Topic: Clinical aspects

Background and aims
Increased intrahepatic resistance is one of the main mechanisms in the development of portal hypertension.  Increased levels of the vasoconstrictor Endothelin-1 (ET) are involved in this increased resistance, by acting through the ET A receptor. A previous study using a non selective ET inhibitor, showed no effect of endothelin blockade in portal hypertension (Eur J Clin Pharmacol (2012) 68:533–541). BQ123 and Ambrisentan are selective ET-A receptor blockers. The aim was to evaluate the effect of selective ET A blockade on portal pressure and hepatic arterial blood flow in patients with cirrhosis.

Methods
A total of 26 patients with cirrhosis were included (Child Pugh A 4/ B 11/ C 9) were included. In a first group (n=12) hepatic arterial (HA) catheterization using a 5-F-catheter was performed and a Doppler flow wire introduced for continuous measurement of HA blood flow (HABF) (Hepatology 2003;37:385).
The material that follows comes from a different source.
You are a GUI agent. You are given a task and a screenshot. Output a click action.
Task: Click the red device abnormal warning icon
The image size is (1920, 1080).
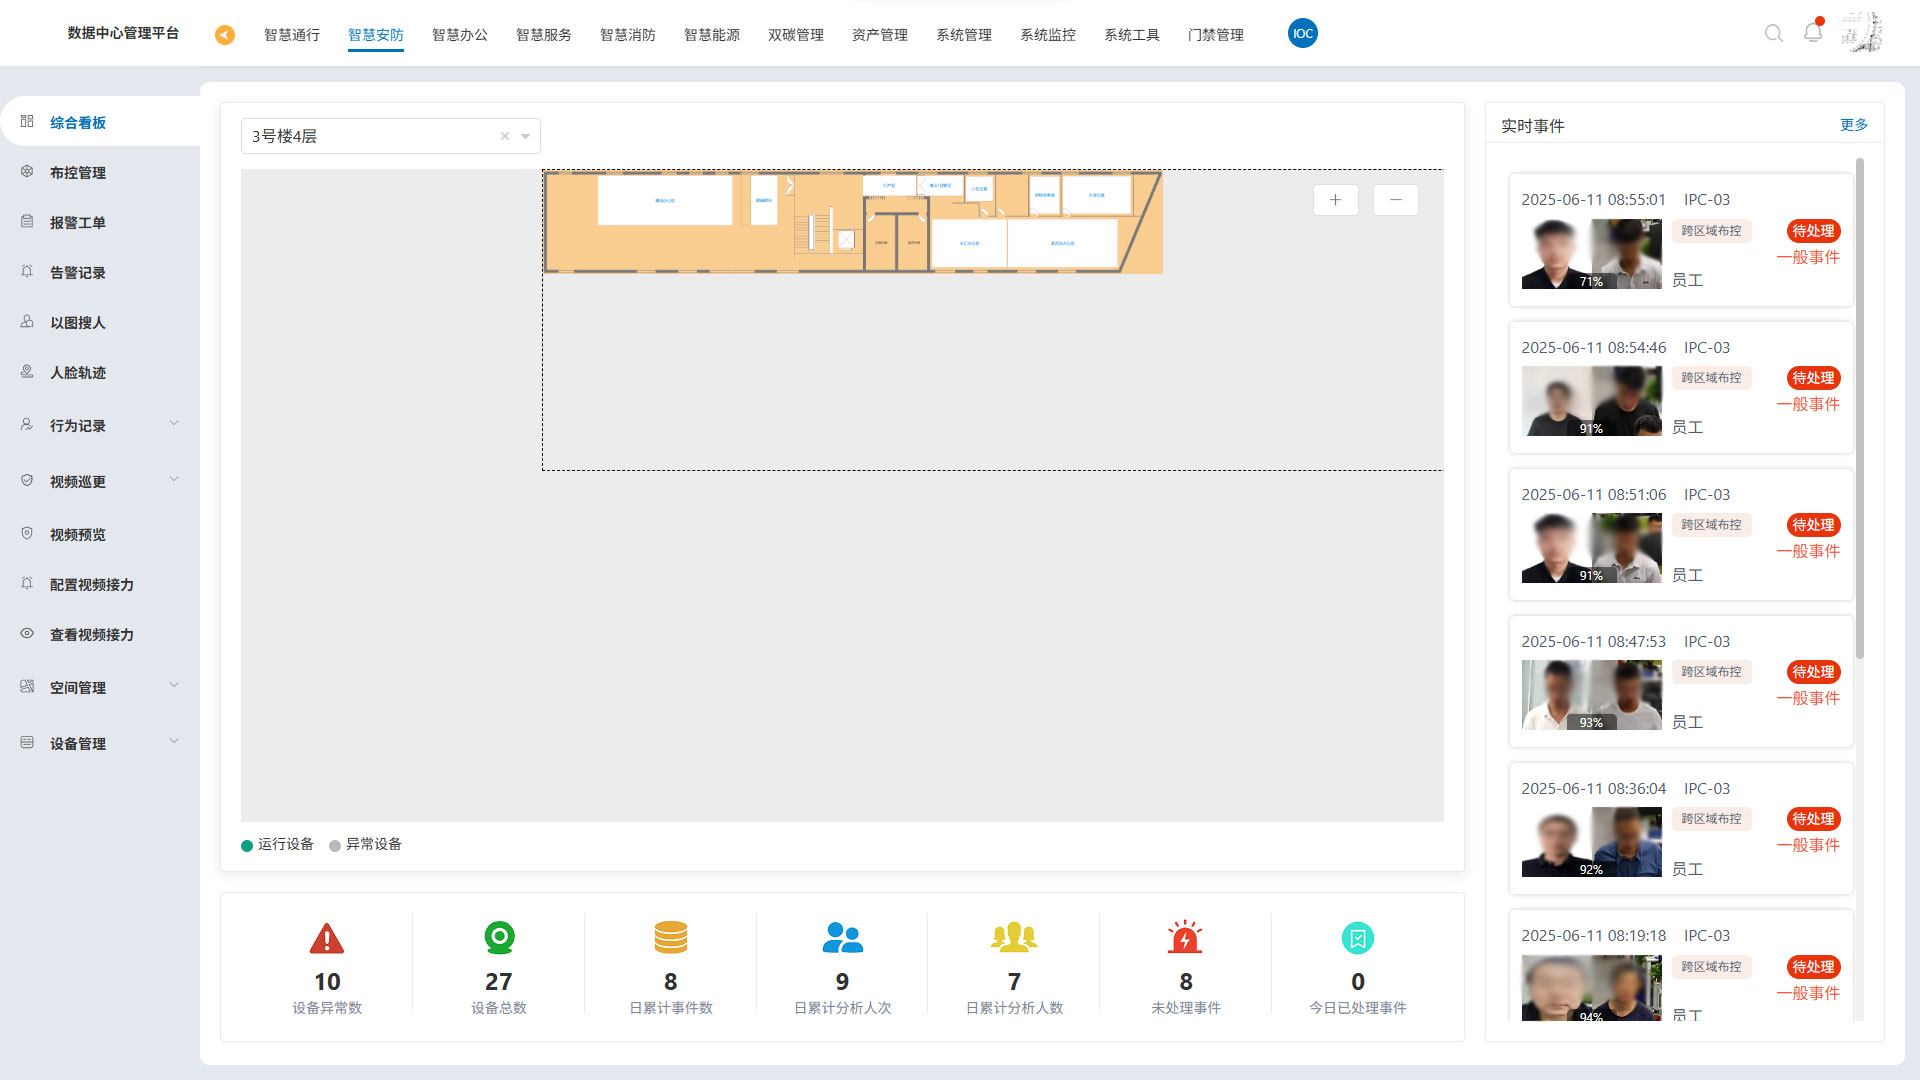[x=327, y=939]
BQ 123 (Clinalfa, Switzerland) was continuously infused selectively in the hepatic artery with a progressive increase in dosis (300, 500,1000, 2000 nmol/l). HABF and hepatic venous pressure gradient (HVPG) were measured before and during the infusion of BQ 123. In the second group (n=14); oral administration of ET-A blocker (Ambrisentan; Volibris, GlaxoSmithKline, Germany, 5 mg or 10 mg) was given. HVPG and Doppler hepatic arterial resistance index (PI and RI) were measured before and 90 minutes after administration. ANOVA for repeat measurements and Wilcoxon test was used as statistical test.

Results
BQ 123 caused vasodilatation in the hepatic artery (∆%HABF±SD: +176±359%, p=0.029). There was a trend towards a higher hepatic arterial vasodilatation in Child B (n=7) (+238±473 %) compared to Child C (n=5) (+88±47 %) patients. Infusion of BQ 123 lead to a decrease in HVPG (∆%: -18±26 %, p=0.048). Ambrisentan caused significant decrease of HVPG (-5.4±6.8%, p=0.001). The decrease of HVPG was higher (-7.0±6.0%) with 10 mg Ambrisentan compared to 5 mg (-4.8±7.6%). Hepatic arterial PI and RI were unchanged due to Ambrisentan administration.

Conclusions
Selective intrahepatic arterial infusion of an Endothelin-A-Blocker increases hepatic arterial flow and decreases portal pressure. Both, the selective intrahepatic as well as the systemic administration of ET-A blocker decreased portal pressure. Selective inhibition of the Endothelin-A receptor might be beneficial in the treatment of portal hypertension.